Now they have found two dormant cases in patients of the VV genotype, making up the other 10 per cent of the population. This means everyone is at risk of being a carrier of the infection.
Professor James Ironside, of the National CJD Surveillance Unit at Edinburgh University, said it was the "final piece in the genetic jigsaw".
"The question is why we have not seen any patients with this VV genotype in the past ten years. One possibility is that the incubation periods are very, very long and so they may occur at a later date.
"The worst-case scenario is that these individuals could infect other people through blood donation or surgery and we could get into a situation where vCJD is self-sustaining."
The researcher said the two samples they examined came from three which tested positive in a group of over 12,600 appendix and tonsil samples checked for the prion protein - a marker for vCJD infection.
"The main thing our study seems to indicate is that the cases of infection with BSE may be more widespread than is apparent from the clinical cases.
"While we don't want to be alarmist about this we need to do more work to understand if there is a significant problem with subclinical infection."
The microbiologist Professor Hugh Pennington said it was a case of waiting and seeing what happened and whether cases of vCJD would increase.
"We do not know whether people who are carrying the prions will actually fall ill.
"If you were going to get other genotype people falling ill you would think there would have been at least one come through by now," he said.
Stan Lowther, a member of the Human BSE Foundation, whose daughter died of vCJD in 1996, said it was "very depressing" to think that even more people could fall victim to vCJD.
"We have always thought that there is this possibility that there could be a second wave of people developing vCJD in 15, 20 or 30 years' time," he said.
Don Simms, a member of the CJD Alliance, said they had always expected the worst but hoped for the best when it came to future cases of vCJD.
Mr Simms' son Jonathan is believed to be the longest-lived survivor with vCJD. He was diagnosed in 2001.
The family from Belfast won a legal battle for him to receive an experimental treatment, pentosan polysulphate, which appears to have helped.

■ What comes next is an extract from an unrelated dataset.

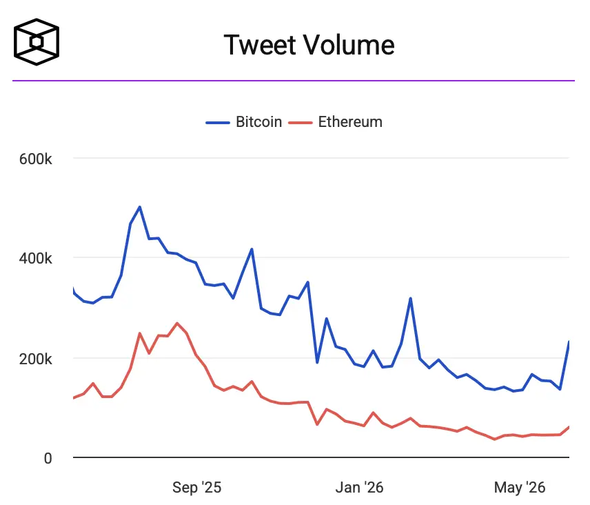Toggle the Bitcoin legend entry
The height and width of the screenshot is (505, 590).
(244, 122)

"We don't know enough about the disease, despite all the millions that have been spent on research."
Dr Marc Turner, clinical director of the Edinburgh Blood Transfusion Division, said they had been mindful of the possibility of more people harbouring vCJD for some time.
But he said several measures had already been taken to reduce the risks to the blood supply.
Two-year decline and then wife died, aged just 29
MALCOLM Tibbert watched helplessly as his wife, Margaret, succumbed to vCJD at the age of just 29.
She was one of the first to fall victim to the human form of mad cow disease.
Her husband, from Eaglesham, near Glasgow, was left to explain to their eight-year-old son what had happened.
Mrs Tibbert's condition deteriorated rapidly and, after spending three months in the Prince and Princess of Wales Hospice in Glasgow, she died in 1996 - almost two years after she fell ill.
At the end of her illness, she suffered severe pneumonia, dementia and was unable to swallow.
Mr Tibbert has since helped set up the Human BSE Foundation to campaign for greater awareness of the condition.